When news of the massacre at South Branch House reached Fort George, the inhabitants stayed inside the fort for six weeks and the inhabitants of Buckingham House joined them. In 1794-96 Fort George produced 325 bales of fur and 325 bags of pemmican.

It did not thrive for long. David Thompson spent the winter of 1799 at the post and found it dilapidated. By 1800 the local beaver had declined so much that the post was abandoned in favor of Fort de l'Isle 20 miles upriver. In 1809 Alexander Henry the younger salvaged what he could and took it downriver to Fort Vermilion.

==Buckingham House==
Shortly after Angus Shaw made the move to the new location in 1792, William Tomison of the Hudson's Bay Company arrived with 28 men in October 1792. The post, originally called Moose Hills, was set up to directly compete with Fort George of the North West Company. Until 1795, it was the HBC's furthest post upstream on the Saskatchewan River.

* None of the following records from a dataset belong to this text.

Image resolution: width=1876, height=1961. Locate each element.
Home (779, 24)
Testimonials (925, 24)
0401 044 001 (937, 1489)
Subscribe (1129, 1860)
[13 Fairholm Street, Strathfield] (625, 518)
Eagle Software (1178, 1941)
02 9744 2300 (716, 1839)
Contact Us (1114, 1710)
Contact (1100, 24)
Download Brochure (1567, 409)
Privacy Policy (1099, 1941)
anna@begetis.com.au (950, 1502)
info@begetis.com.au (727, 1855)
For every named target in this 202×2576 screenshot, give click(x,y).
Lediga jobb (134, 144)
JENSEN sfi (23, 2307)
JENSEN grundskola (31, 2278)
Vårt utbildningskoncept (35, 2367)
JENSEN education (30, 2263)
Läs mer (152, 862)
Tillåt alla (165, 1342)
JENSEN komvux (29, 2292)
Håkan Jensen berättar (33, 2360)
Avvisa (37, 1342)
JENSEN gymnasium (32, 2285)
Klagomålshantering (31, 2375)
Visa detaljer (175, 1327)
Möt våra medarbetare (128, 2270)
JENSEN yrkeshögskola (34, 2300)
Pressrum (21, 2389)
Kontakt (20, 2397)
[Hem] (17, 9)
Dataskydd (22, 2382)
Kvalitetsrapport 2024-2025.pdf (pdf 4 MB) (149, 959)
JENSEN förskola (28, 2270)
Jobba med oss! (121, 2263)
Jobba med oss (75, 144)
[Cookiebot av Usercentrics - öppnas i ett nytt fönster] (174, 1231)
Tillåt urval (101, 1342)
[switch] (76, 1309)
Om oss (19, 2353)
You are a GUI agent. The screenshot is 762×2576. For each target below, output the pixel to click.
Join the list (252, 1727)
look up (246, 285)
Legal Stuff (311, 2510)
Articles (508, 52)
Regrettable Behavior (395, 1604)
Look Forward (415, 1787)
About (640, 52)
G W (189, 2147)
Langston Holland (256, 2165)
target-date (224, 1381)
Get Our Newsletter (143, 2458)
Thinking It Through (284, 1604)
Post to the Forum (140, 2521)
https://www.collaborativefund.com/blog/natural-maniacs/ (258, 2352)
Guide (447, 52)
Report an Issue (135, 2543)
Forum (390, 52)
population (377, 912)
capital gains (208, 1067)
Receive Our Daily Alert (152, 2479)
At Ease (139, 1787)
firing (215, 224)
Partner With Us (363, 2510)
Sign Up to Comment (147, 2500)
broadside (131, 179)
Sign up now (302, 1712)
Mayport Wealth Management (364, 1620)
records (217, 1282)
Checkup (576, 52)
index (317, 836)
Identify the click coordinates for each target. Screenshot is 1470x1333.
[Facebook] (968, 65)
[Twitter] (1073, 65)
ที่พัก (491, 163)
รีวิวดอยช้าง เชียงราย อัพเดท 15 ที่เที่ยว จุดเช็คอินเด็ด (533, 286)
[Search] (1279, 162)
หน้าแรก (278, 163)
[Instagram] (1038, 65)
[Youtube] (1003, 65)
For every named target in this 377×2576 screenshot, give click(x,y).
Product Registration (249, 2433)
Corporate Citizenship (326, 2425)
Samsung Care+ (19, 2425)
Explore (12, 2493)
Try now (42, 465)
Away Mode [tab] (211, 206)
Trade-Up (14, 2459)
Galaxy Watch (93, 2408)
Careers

At various times Peter Fidler, George Sutherland, James Pruden, and Henry Hallet were in charge. Buckingham House always had fewer men and trade goods than its rival, Fort George. Relations between the two posts were usually difficult but correct. During a drought the leadership of Buckingham House tried to deny the inhabitants of Fort George access to the Buckingham House well. Access was restored when John McDonald of Garth told William Tomison that one or the other of them would visit the bottom of the well unless access was restored. Buckingham House was abandoned in 1800. By that time, Fort Edmonton and other forts had been built upriver from that site.